Richiesta scritta 1 »
Conti le righe riportate più sotto che contengono la parola "Expand", tenendo conto di maiuscole e minuscole, e indichi soltanto il numero.

^^^^^^^^^^^^^^^^

I falconetti Thun ci sono pervenuti privi dei loro affusti lignei originali ma le splendide tavole illustrative di un manuale di artiglieria pubblicato a Milano nel 1606 da uno spagnolo, di nome Crostobal Lechuga, intendente dell’esercito imperiale e le fotografie dell’assetto integro di un falconetto coevo ai nostri e conservato presso il Museo del Castello di Salisburgo ci rendono edotti a sufficienza su quello che doveva essere il loro assetto originario.

7. Cristobal Lechuga, Discurso de la Artilleria, Milano 1611, p. 126, veduta dall’alto del cannone chiamato “quarto di colubrina”, corrispondente ad un falconetto, montato su un un affusto ligneo e corredato dagli strumenti per la carica della polvere da sparo

8. Hans Cristoph Löffler, Falconetto detto Löwe completo di affusto, Salisburgo, Festungsmuseum Hohensalzburg

Il maggiore studioso della figura di Sigismondo Thun fu verso la fine dell’Ottocento lo storico Edmund Langer, che ne compulsò la produzione scritta costituita da lettere, documenti e registri di conto quando l’archivio della famiglia Thun era ancora conservato nella Boemia settentrionale nel castello della cittadina di Děčín, chiamata in tedesco Tetschen. Proprio il castello dal quale i due falconetti partirono nel 1933 con moltissime altre opere d’arte per essere venduti in occasione di due distinte aste che si svolsero a Lucerna e poi a Vienna.

La lettura di quanto scrive Edmund Langer a proposito dello stile di scrittura di Sigismondo e quanto riferisce a proposito dell’esistenza fra le sue carte di addirittura tre versioni della iscrizione latina in caratteri lapidari che concepì per tramandare orgogliosamente ai posteri la sua opera di rinnovatore del bel monumento funebre in pietre di tre diversi colori, scolpite e lucidate, che fece predisporre nel 1549 nella chiesa parrocchiale intitolata a S. Maria Assunta di Vigo di Ton, paese che sorge in Val di Non poco distante dal castello avito, ci induce a ritenere non azzardato credere che fu proprio lui stesso a comporre anche il testo della epigrafe esplicativa che correda i nostri cannoni, contratta nella scrittura ma realizzata con forme eleganti.

9. Attribuito a Giandomenico Carneri, Monumento funebre Thun, 1549, Vigo di Ton, Chiesa pievana di S. Maria Assunta

10. Attribuito a Giandomenico Carneri, Monumento funebre Thun, 1549, Vigo di Ton, Chiesa pievana di S. Maria Assunta, particolare dell’epigrafe dedicatoria.

La decorazione all’antica delle eleganti bocche da fuoco è corredata in corrispondenza del loro baricentro da maniglioni in forma di delfini riprendendo le forme divenute all’epoca usuali degli appigli di molti cannoni ma che sono anche simili alla ornata foggia dei manici del mortaio che lo stesso Gregor Löffler donò nel 1552 alla figlia Giustina.

^^^^^^^^^^^^^^^^

Richiesta scritta 2 »
Sostituisca "particolare" con "dettaglio" nella parte dell'estratto sui falconetti Thun che inizia con "10. Attribuito a" e prosegue fino a "particolare dell’epigrafe dedicatoria.", e riscriva tale parte con la modifica.

^^^^^^^^^^^^^^^^

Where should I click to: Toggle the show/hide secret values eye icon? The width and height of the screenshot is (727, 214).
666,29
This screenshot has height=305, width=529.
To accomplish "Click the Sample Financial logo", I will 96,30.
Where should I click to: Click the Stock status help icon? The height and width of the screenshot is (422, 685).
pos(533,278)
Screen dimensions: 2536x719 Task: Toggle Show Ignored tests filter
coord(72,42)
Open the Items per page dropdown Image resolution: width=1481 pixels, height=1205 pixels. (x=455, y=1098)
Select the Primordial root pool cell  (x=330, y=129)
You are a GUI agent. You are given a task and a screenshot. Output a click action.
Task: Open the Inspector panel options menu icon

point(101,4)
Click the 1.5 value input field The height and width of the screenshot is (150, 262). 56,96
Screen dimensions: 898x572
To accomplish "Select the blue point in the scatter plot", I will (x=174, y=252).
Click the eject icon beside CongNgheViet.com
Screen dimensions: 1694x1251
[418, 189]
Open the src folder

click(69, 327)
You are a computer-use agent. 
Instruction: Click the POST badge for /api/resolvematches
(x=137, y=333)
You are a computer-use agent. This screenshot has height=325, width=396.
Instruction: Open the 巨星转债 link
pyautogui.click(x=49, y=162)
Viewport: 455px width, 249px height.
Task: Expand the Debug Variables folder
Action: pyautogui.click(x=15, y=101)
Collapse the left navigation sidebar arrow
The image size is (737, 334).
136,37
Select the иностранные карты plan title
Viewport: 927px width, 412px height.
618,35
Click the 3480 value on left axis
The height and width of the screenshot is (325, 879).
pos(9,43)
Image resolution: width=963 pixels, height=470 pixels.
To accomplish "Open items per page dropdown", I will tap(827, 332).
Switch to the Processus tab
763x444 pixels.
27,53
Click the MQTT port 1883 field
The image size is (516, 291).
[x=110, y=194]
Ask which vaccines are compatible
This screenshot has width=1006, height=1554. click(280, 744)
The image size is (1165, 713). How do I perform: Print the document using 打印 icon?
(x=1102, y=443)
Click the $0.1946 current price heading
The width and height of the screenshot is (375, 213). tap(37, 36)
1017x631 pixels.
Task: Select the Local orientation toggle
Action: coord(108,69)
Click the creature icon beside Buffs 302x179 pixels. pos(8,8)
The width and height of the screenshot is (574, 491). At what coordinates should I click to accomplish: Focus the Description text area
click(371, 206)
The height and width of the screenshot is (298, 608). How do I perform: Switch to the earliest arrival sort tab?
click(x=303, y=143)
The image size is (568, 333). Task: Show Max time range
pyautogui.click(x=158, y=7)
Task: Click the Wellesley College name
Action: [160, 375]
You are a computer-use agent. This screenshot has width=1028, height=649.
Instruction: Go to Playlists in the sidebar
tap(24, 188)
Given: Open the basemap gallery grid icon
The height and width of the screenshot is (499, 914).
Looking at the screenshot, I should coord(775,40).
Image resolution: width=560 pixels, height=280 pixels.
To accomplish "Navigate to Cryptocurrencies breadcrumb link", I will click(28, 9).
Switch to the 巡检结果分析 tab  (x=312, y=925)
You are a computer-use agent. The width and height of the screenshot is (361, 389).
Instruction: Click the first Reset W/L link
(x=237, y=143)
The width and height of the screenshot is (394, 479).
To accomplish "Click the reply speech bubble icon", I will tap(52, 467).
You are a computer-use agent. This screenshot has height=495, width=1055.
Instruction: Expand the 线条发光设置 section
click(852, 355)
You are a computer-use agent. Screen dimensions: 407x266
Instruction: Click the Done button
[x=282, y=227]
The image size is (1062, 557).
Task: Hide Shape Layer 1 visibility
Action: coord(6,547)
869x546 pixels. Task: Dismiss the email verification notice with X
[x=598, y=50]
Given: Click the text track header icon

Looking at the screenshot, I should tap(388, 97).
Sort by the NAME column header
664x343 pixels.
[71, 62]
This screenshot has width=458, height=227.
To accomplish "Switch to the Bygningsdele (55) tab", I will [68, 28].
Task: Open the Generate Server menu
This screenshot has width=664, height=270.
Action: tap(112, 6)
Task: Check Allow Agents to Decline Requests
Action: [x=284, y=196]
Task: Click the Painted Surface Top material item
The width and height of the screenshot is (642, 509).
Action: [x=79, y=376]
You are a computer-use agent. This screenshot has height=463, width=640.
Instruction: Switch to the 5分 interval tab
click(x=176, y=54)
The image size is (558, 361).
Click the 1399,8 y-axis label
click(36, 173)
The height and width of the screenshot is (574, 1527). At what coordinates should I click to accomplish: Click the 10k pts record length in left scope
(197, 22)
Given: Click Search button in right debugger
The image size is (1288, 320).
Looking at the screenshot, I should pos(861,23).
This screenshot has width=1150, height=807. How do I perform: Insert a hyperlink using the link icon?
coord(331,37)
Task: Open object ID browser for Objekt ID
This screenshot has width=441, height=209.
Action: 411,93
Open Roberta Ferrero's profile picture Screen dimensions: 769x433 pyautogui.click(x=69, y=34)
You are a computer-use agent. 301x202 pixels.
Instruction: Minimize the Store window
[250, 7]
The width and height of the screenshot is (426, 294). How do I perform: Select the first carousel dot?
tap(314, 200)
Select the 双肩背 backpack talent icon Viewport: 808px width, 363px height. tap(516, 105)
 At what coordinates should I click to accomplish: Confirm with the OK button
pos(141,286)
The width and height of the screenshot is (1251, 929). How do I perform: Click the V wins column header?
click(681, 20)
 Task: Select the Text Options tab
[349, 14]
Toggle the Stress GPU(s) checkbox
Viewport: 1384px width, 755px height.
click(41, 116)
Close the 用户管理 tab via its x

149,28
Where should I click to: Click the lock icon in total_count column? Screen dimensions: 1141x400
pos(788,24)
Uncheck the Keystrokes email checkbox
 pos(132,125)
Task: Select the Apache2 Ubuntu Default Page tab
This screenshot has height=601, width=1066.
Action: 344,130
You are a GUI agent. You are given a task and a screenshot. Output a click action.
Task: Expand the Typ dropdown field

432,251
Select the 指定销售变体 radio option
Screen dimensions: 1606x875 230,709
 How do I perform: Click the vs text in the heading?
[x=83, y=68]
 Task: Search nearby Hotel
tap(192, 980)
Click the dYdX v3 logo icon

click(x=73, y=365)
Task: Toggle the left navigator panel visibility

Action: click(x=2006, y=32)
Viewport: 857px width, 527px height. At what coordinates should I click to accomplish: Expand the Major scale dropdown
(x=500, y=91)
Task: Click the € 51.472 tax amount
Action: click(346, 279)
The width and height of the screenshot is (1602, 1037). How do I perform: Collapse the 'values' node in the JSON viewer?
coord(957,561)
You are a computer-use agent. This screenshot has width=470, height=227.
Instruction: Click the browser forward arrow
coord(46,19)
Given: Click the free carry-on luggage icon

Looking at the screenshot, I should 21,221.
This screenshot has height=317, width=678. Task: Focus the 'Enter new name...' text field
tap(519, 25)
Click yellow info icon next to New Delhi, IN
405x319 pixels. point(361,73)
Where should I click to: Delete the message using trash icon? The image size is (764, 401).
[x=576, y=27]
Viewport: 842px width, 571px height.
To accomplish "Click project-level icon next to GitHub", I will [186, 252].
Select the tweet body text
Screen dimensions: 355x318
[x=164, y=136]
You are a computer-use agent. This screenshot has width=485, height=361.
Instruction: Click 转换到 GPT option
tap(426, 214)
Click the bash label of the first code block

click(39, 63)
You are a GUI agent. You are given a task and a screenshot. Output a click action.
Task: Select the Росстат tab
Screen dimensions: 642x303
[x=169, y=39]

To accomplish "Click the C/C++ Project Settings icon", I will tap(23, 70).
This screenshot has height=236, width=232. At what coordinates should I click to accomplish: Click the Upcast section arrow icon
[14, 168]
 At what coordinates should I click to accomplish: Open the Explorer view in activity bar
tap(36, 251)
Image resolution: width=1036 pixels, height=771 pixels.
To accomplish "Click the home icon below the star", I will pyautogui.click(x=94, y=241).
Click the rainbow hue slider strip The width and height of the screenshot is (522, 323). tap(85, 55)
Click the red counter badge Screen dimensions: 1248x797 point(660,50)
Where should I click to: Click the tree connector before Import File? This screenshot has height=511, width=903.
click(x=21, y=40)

^^^^^^^^^^^^^^^^

Risultato corretto 1 »
4

Risultato corretto 2 »
10. Attribuito a Giandomenico Carneri, Monumento funebre Thun, 1549, Vigo di Ton, Chiesa pievana di S. Maria Assunta, dettaglio dell’epigrafe dedicatoria.